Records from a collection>

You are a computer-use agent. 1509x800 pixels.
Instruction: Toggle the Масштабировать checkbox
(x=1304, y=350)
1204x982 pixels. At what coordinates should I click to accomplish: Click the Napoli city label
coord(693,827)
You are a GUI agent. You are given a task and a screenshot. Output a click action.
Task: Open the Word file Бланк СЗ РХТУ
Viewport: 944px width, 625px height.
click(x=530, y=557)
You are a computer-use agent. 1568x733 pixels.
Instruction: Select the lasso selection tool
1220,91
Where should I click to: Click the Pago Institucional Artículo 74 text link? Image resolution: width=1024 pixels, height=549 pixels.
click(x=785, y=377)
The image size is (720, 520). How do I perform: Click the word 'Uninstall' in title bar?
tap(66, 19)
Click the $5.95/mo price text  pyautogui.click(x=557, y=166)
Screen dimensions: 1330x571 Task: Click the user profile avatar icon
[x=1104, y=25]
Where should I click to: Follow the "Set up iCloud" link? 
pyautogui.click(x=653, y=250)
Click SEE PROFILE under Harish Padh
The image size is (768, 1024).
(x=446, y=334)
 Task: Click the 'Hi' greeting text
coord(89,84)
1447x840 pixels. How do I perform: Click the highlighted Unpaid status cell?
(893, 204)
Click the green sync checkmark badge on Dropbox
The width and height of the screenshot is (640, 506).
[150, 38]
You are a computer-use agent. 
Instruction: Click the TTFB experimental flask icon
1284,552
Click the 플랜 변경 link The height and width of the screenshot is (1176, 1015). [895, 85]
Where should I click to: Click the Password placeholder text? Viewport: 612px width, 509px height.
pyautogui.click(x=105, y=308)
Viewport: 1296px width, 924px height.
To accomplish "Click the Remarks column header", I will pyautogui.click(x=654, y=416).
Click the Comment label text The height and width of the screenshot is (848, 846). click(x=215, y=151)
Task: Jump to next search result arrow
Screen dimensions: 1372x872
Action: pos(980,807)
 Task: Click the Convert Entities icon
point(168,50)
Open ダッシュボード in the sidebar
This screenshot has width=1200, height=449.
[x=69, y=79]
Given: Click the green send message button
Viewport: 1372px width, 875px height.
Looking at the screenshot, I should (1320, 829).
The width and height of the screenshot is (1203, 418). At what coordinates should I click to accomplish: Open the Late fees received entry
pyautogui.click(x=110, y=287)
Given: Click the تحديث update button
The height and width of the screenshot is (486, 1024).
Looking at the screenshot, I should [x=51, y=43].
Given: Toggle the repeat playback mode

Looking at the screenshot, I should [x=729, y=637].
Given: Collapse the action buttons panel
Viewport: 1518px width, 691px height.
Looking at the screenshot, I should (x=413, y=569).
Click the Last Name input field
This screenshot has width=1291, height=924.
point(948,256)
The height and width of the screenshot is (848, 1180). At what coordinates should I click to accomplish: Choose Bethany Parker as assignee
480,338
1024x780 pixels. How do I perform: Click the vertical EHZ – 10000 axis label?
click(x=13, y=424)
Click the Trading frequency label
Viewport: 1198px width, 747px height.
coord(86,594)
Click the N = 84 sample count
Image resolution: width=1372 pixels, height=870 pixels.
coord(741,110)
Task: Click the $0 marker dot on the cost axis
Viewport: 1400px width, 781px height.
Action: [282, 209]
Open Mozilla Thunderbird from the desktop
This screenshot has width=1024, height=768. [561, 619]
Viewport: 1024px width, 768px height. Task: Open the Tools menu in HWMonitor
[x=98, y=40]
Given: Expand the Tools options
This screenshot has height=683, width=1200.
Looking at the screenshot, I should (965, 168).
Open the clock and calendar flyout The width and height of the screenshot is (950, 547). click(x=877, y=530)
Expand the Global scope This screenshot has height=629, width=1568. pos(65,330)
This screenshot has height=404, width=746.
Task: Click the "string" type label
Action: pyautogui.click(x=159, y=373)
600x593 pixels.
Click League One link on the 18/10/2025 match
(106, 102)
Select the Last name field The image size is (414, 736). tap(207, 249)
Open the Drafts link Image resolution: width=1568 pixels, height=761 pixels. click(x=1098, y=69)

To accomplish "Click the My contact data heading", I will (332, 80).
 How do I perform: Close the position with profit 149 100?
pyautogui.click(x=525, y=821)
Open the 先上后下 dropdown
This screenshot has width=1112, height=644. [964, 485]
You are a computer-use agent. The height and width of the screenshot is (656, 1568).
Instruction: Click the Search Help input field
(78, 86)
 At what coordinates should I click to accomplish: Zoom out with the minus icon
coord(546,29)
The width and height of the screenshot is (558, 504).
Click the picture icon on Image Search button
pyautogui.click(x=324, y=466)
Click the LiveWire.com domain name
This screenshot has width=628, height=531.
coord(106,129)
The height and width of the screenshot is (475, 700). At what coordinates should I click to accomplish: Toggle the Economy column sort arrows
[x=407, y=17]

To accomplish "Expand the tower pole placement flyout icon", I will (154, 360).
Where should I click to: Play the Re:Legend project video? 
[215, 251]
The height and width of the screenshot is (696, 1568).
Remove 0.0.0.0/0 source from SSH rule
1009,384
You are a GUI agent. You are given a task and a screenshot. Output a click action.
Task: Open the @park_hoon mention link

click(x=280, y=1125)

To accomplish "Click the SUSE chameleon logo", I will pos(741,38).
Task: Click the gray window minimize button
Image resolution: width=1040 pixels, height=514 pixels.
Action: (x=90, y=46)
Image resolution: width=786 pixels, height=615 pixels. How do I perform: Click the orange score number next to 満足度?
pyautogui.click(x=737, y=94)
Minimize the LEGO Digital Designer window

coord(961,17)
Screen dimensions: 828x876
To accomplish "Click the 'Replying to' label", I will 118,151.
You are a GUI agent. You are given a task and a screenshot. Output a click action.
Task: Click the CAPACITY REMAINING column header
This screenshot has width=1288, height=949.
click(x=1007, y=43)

SET PROBLEM>
Tally the lines of the records that contain the string "input", with case counting, and give only the number.

WRITTEN ANSWER>
2